__What you are asked to do__
Please set down the data again exactly, minus the pictures.

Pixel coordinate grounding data

* * * * * * *

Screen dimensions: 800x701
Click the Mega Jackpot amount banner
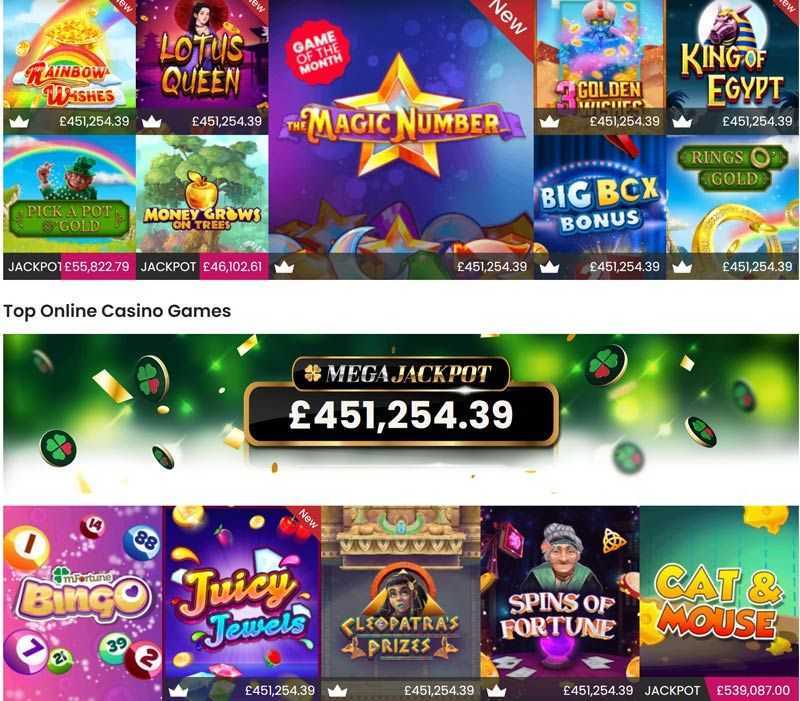pos(401,414)
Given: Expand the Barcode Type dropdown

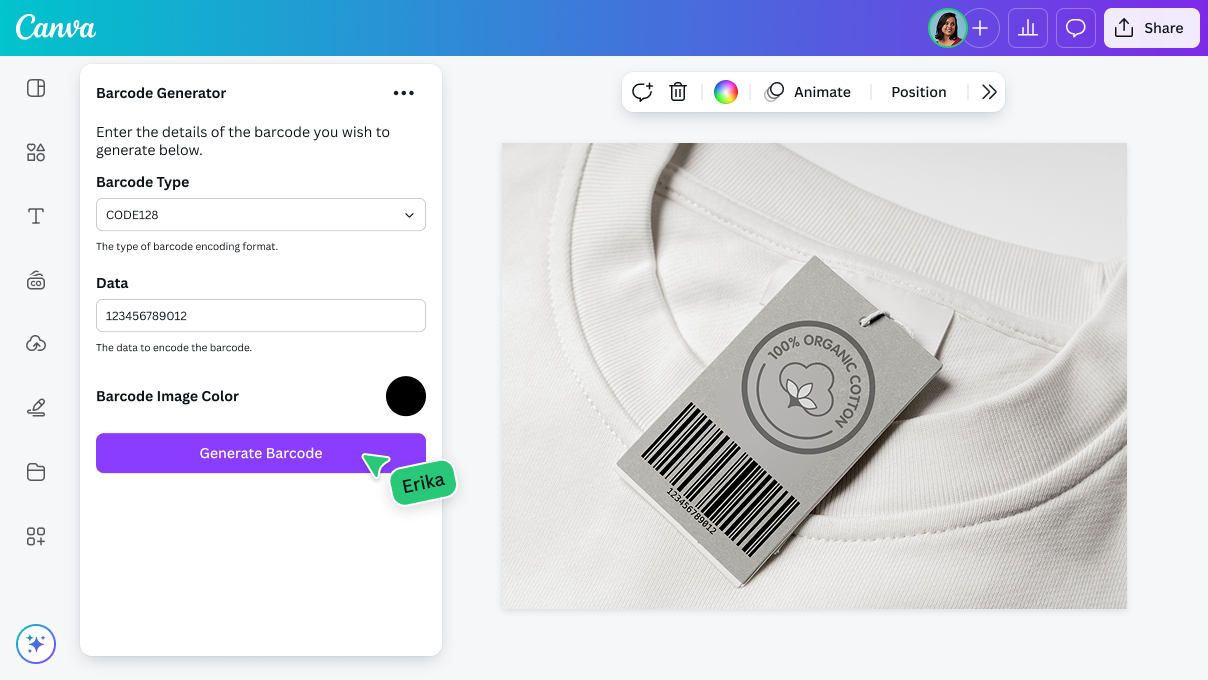Looking at the screenshot, I should pyautogui.click(x=261, y=215).
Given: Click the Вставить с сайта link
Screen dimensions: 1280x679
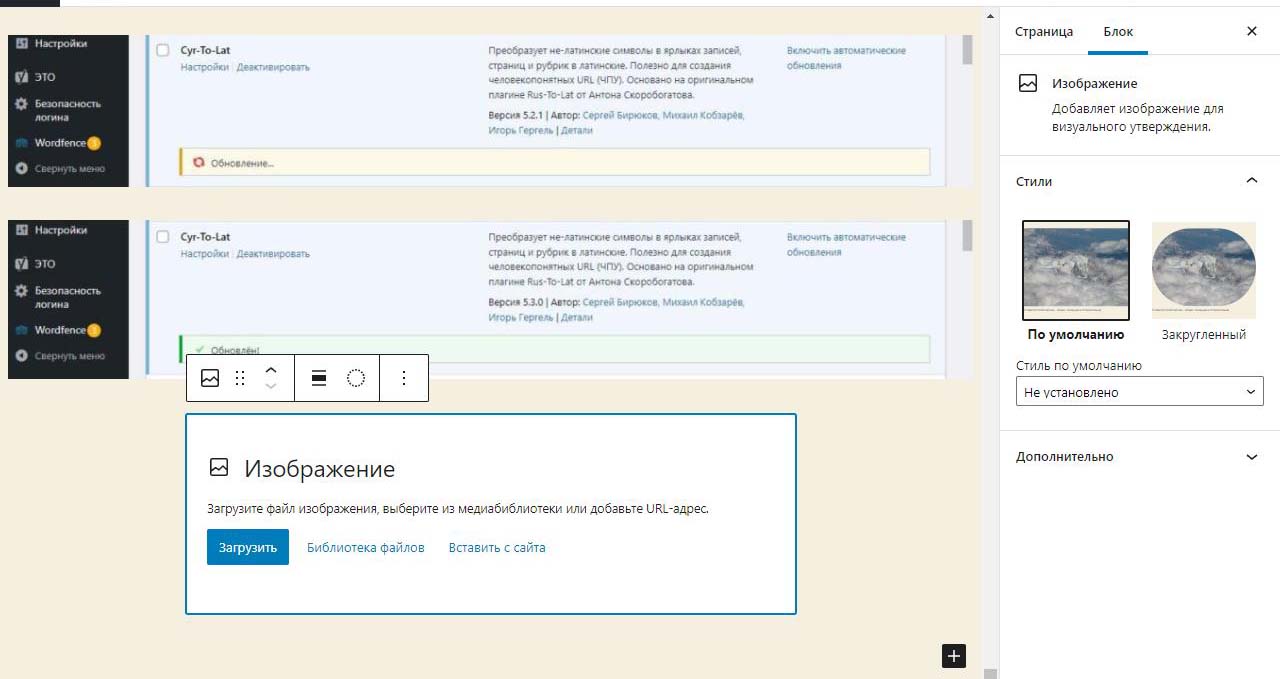Looking at the screenshot, I should (497, 547).
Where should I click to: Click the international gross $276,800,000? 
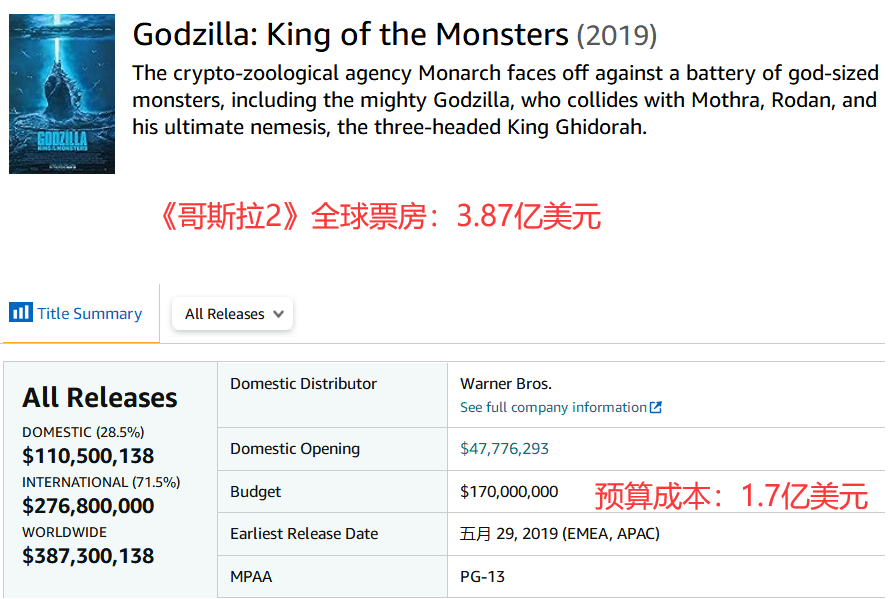pos(88,506)
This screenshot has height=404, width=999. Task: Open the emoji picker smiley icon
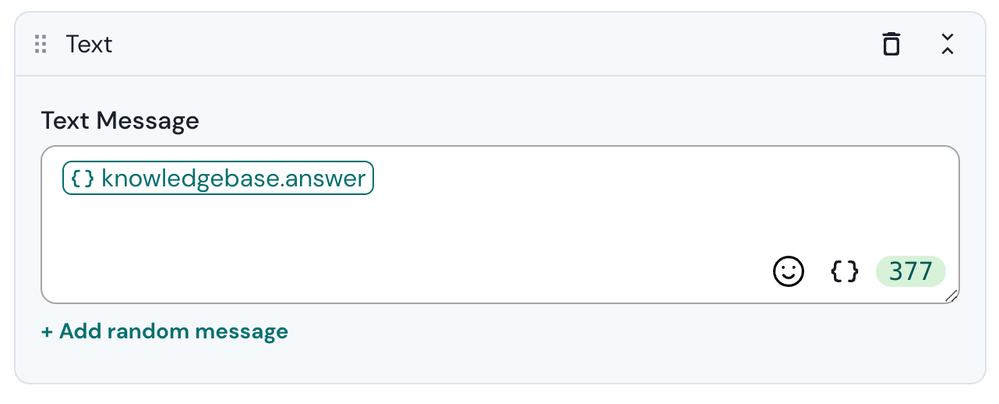(788, 271)
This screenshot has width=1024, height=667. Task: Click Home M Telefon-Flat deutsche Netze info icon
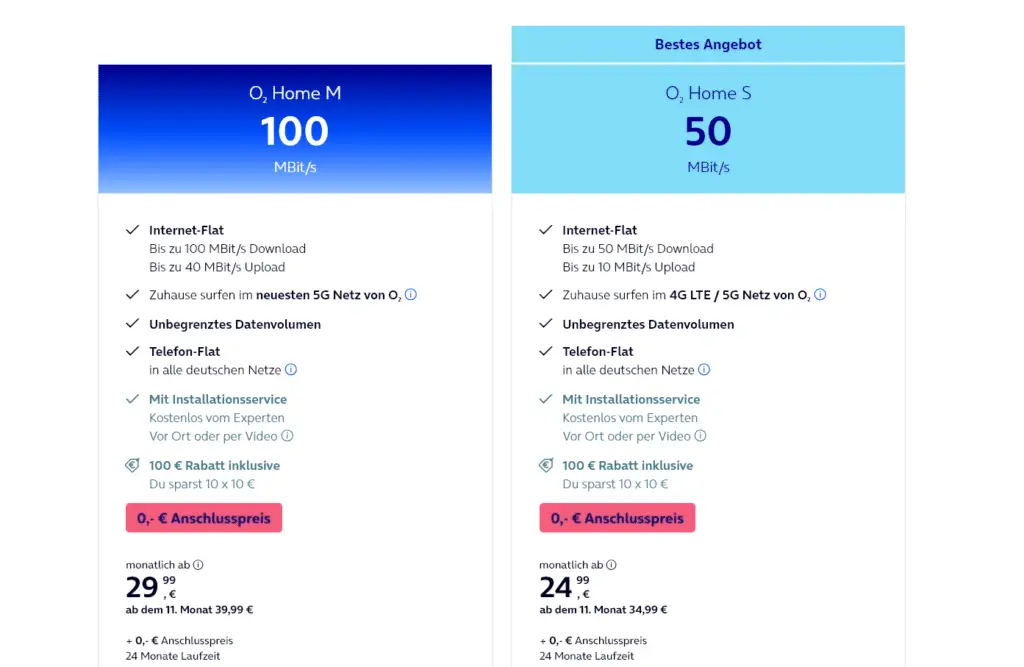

* * * * * * *

__The completed task__
Screen dimensions: 800x701
Click the Mega Jackpot amount banner
pos(401,414)
Given: Expand the Barcode Type dropdown

Looking at the screenshot, I should pyautogui.click(x=261, y=215).
Given: Click the Вставить с сайта link
Screen dimensions: 1280x679
Looking at the screenshot, I should (497, 547).
Where should I click to: Click the international gross $276,800,000? 
pos(88,506)
This screenshot has height=404, width=999. Task: Open the emoji picker smiley icon
(788, 271)
This screenshot has width=1024, height=667. Task: Click Home M Telefon-Flat deutsche Netze info icon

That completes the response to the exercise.